Sakamoto is the author of Midnight in Broad Daylight: A Japanese American Family Caught Between Two Worlds. As the title suggests, it is the story of a family with deep ties to both Japan and America, caught in the crosshairs of war. When Japanese bombers swept low over Pearl Harbor on December 7th, 1941, part of the Fukuhara family was living in the United States, the rest in Japan. Two sons were drafted into the Japanese Imperial Army, and another enlisted in the U.S. Army as a bilingual interpreter. Family members on both sides of the Pacific felt the weight of war, as deprivation deepened for Japanese civilians, and Japanese Americans living on the West Coast of the United States were evacuated to internment camps in the country’s interior.

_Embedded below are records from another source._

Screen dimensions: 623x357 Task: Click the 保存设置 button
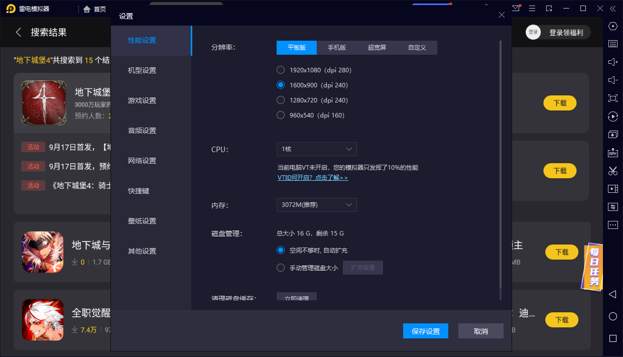(425, 331)
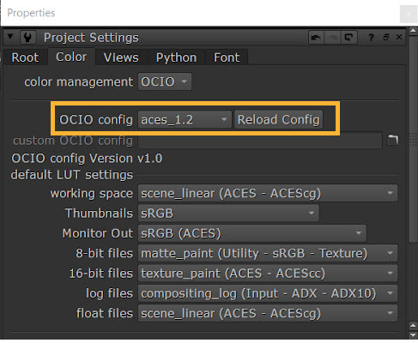Click the redo arrow icon in header
The image size is (418, 343).
[x=332, y=37]
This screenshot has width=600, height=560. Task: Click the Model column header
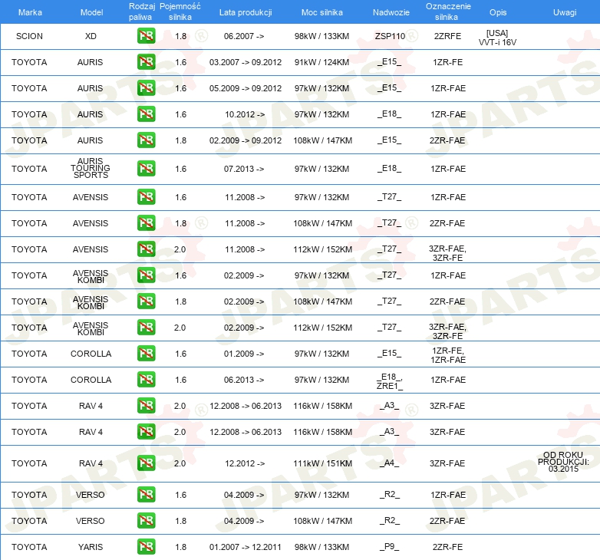pyautogui.click(x=91, y=12)
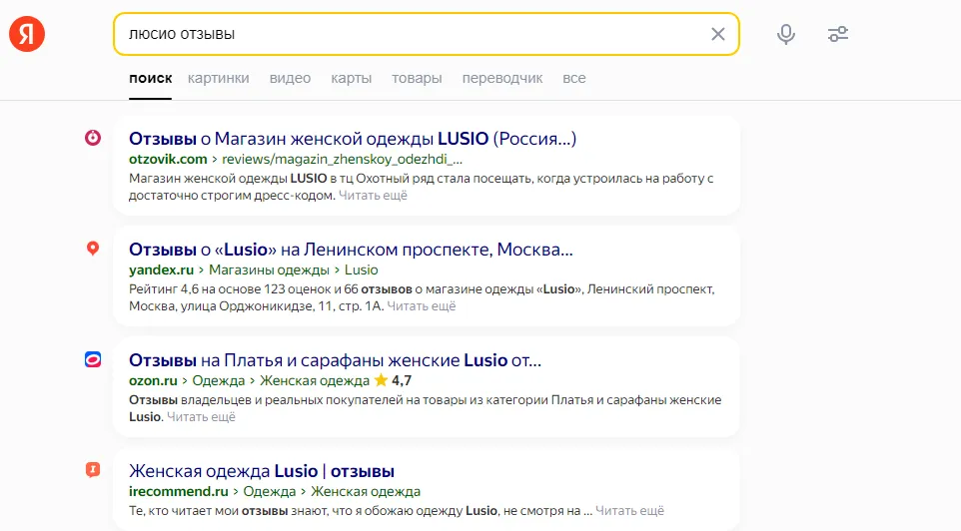Viewport: 961px width, 531px height.
Task: Click the Yandex logo icon
Action: coord(27,34)
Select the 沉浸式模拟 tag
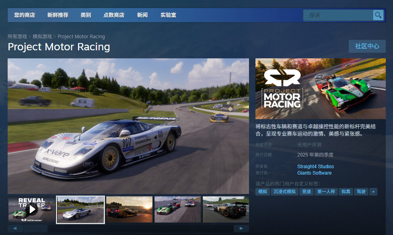The height and width of the screenshot is (235, 393). point(284,192)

Pamela Sakomoto conducted dozens of interviews and did extensive research in both the United States and Japan to tell this intricate and moving story. She is a scholar of Japanese-American relations and is fluent in both Japanese and English. Sakamoto is as an off-site consultant on Japan-related projects for the U.S. Holocaust Museum in Washington, D.C., and she teaches history at a private college preparatory school in Honolulu.